Diese neu editierte Box dürfte demnach ein wertvolles Objekt für Sammler sein, die schon lange nach diesen hervorragenden Aufnahmen suchen, denn, dass diese Aufnahmen hervorragend sind, darüber brauchen wir nicht erst große Reden halten. Roschdestwenskij war damals einer der allerbesten Dirigenten (nicht nur im Hinblick auf Russland) und hat mit den von ihm geleiteten Orchestern immer wieder hervorragende Arbeit geleistet. Erst im letzten Jahr ist sein ungewöhnlicher Vaughan Williams-Sinfonienzyklus, den er in den 1980er-Jahren für den russischen Rundfunk eingespielt hatte mit dem renommierten International Classical Music Award (ICMA) ausgezeichnet worden. Ebenfalls in den 1980er-Jahren trumpfte Roschdestwenskij mit einem großartigen Schostakowitsch-Zyklus bei Melodiya auf, der es auch „im Westen“ in viele Referenzlisten schaffte. Nun ist die Wahrscheinlichkeit groß, dass endlich auch diese hervorragende Prokofieff-Gesamtaufnahme in ähnlicher Weise gewürdigt wird.
Denn mal ehrlich: wer kennt hierzulande die Ballette Prokofieffs wirklich? Wer kennt etwa das Ballett „Auf dem Dnjepr“, wer kennt „Das Märchen von der steinernen Blume“, wer kennt “Der Narr“, wer kennt „der stählerne Schritt“? Sicher, von „L’enfant prodigue“ („Der verlorene Sohn“) hat man wenigstens schon mal etwas gehört, wenn auch die Konzertsuite daraus deutlich vertrauter ist als das komplette Ballett, das es hier zu hören gibt. Und dann blieben da noch die beiden „Kassenschlager“ „Romeo und Julia“ und „Aschenbrödel“. Sie beide haben es streng genommen als einzige Ballette Prokofieffs auch im Westen in den Rang von Repertoireklassikern geschafft.

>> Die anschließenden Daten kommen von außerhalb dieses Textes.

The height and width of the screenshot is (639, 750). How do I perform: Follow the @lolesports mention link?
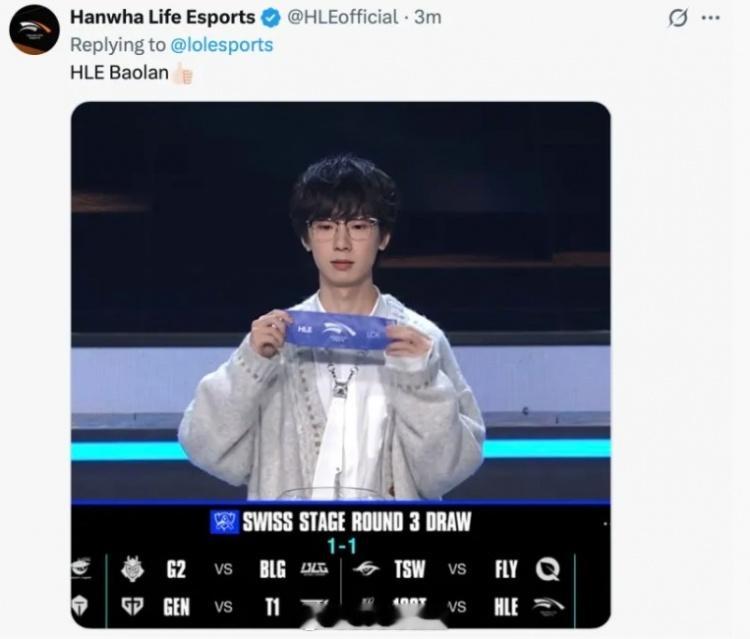point(221,45)
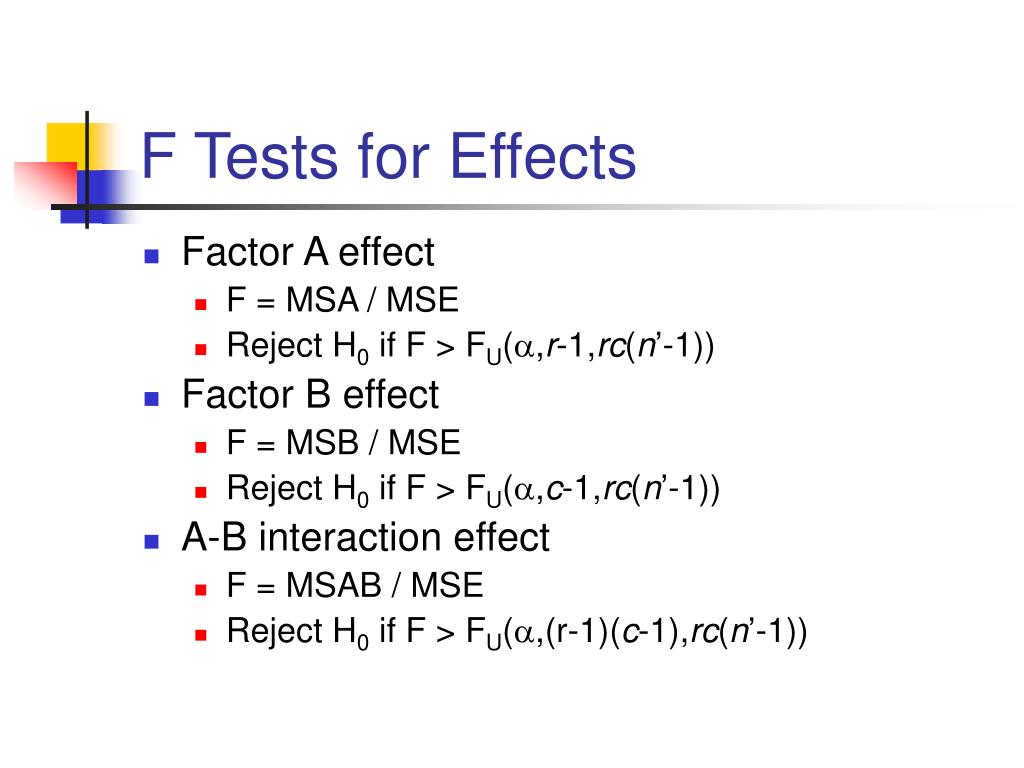Viewport: 1024px width, 768px height.
Task: Click the slide title F Tests for Effects
Action: [389, 156]
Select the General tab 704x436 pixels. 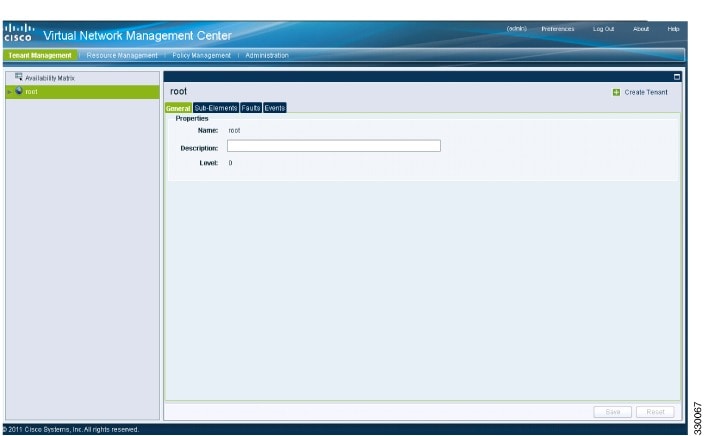point(178,108)
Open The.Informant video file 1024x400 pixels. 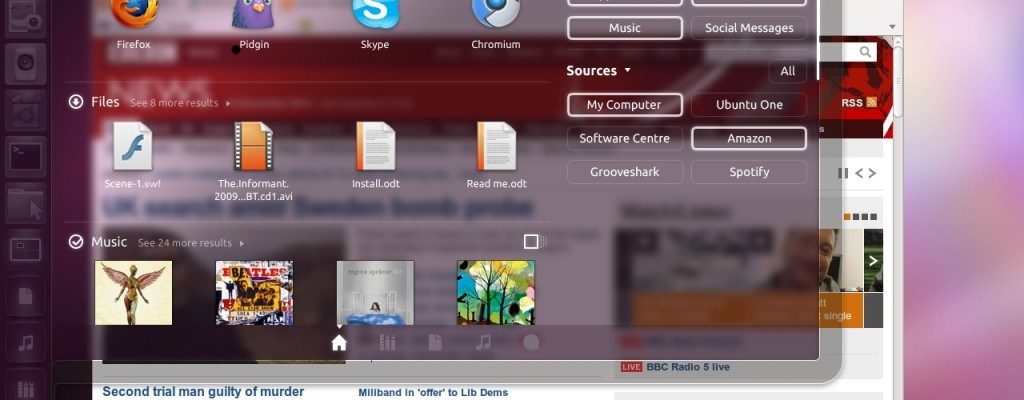point(254,148)
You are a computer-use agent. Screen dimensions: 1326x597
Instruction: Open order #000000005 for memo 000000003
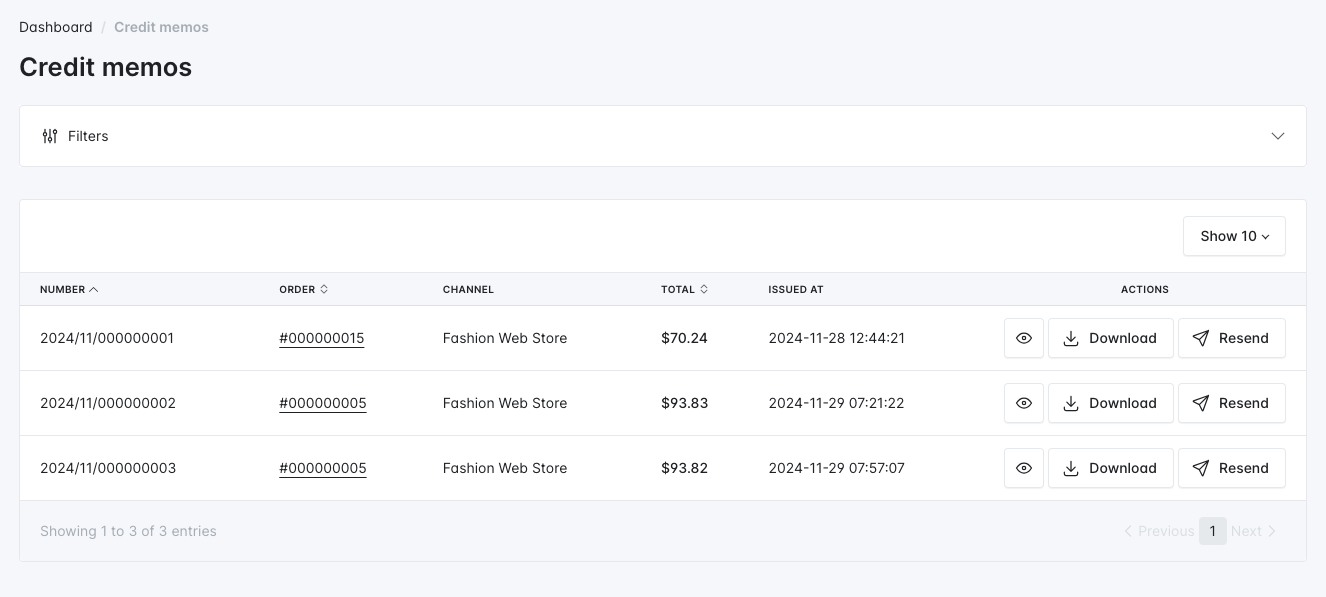[x=322, y=468]
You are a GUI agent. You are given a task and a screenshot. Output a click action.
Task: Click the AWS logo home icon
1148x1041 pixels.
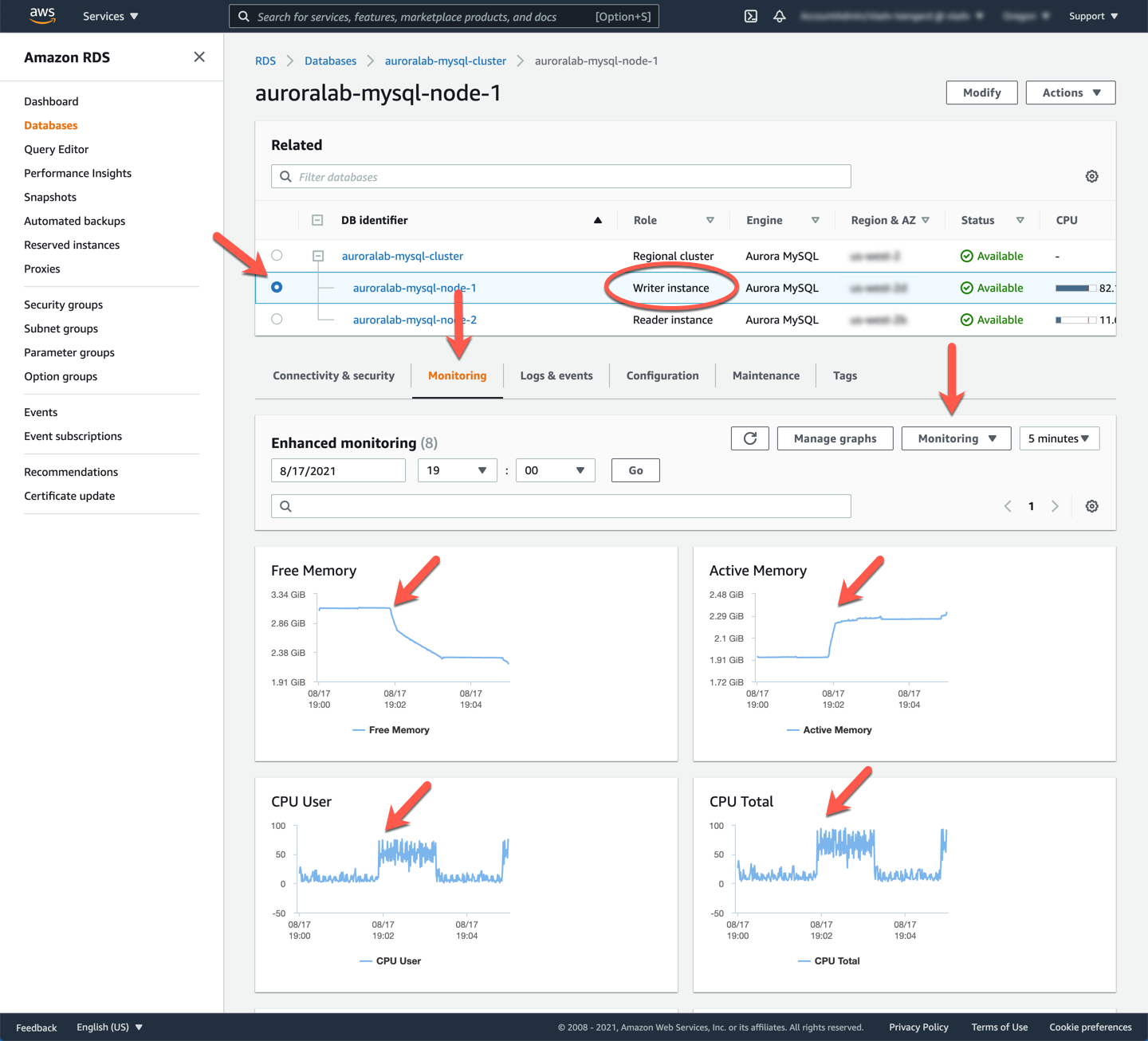pos(42,16)
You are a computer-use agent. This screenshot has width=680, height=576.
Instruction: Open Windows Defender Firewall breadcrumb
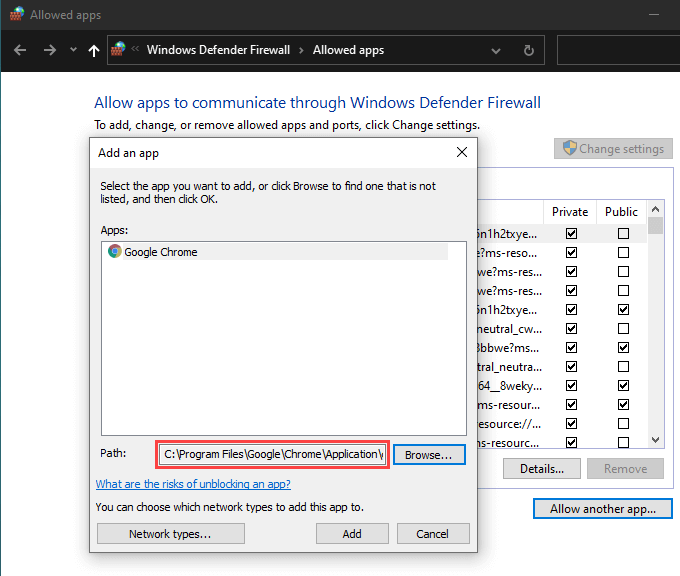pos(218,50)
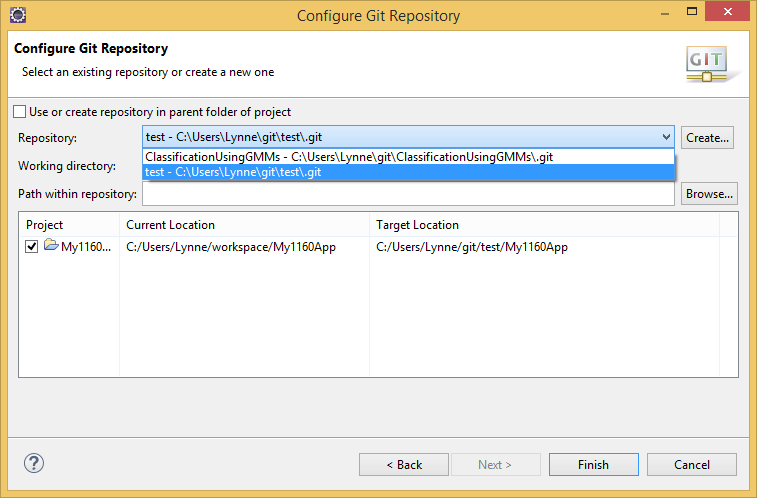
Task: Collapse the Repository combo box arrow
Action: click(666, 137)
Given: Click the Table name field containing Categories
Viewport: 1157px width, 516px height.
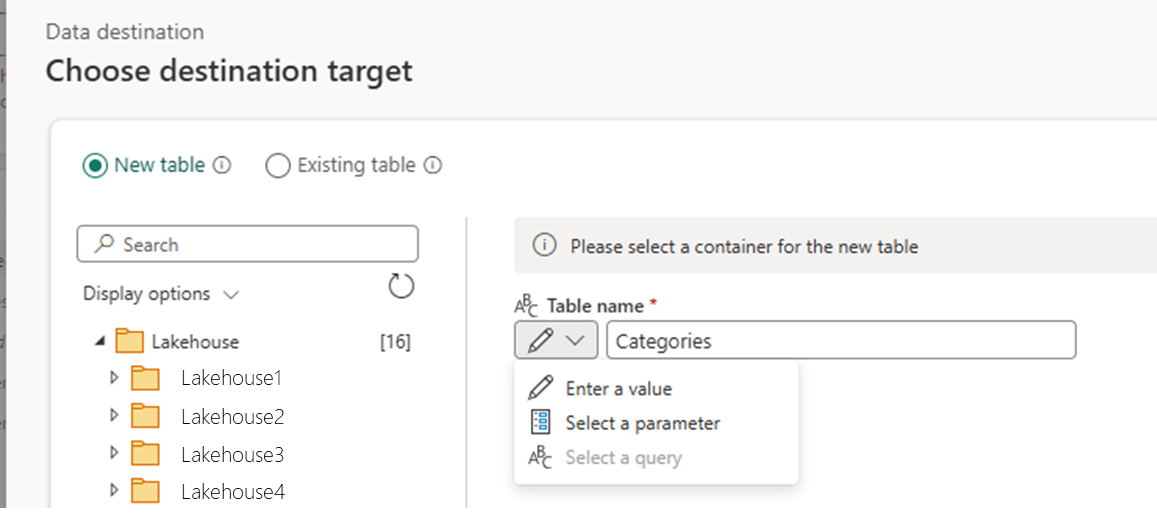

Das heißt aber nicht, dass die anderen Ballette Pokerface weniger wertvolle Kompositionen wären. Ganz im Gegenteil: es ist absolut frappierend, was für großartige Musik dieses Set bereithält. Selbst die Aufnahmequalität ist für Melodiya-Verhältnisse sogar bei den alten Aufnahmen aus den späten 1950er-Jahren ausgezeichnet (dies natürlich stets in Relation betrachtet zum Aufnahmezeitpunkt). Doch auch die Deutsche Grammophon hat in den 1950er-/1960er-Jahren keine besser klingenden Aufnahmen vorgelegt.
Ausstattungsmäßig kommt die Box wertig daher, in stabilem Karton mit Coverdekoration in UV-Lack, und mit überraschend modern gestalteten Digipaks für die einzelnen CDs. Außerdem mit einem stabilen Hardcover-Buch als Booklet. Die Einführungstexte, die Melodiya zu diesen Werken bietet, sind geradezu luxuriös ausführlich (wenn auch nur in englischer und russischer Sprache abgedruckt), zudem entschädigen enorm viele, zum Teil hochinteressante und in sehr guter Druckqualität wiedergegebe Fotos von den Uraufführungsausstattungen der in der Box enthaltenen Ballette für einen reichlich bemessenen Kaufpreis.
Diese Box ist nämlich nicht nur für Prokofieffsammler eine echte Schatztruhe, sondern auch für das Label selbst. Sicher wird man erst einmal schlucken, wenn man die rd. 120 Euro auf den Ladentisch legen muss, die diese teure 9 CD-Box kostet. Aber nicht nur ist dies im Endeffekt ja eine Anschaffung fürs Leben, sondern durch die limitierte Auflage dieser Box (wenn auch nicht nummeriert) ist es wahrscheinlich, dass sich auch diese Edition wieder zum Sammlerstück mausert, so, wie es schon vielen anderen Melodiya-Veröffentlichungen widerfahren ist.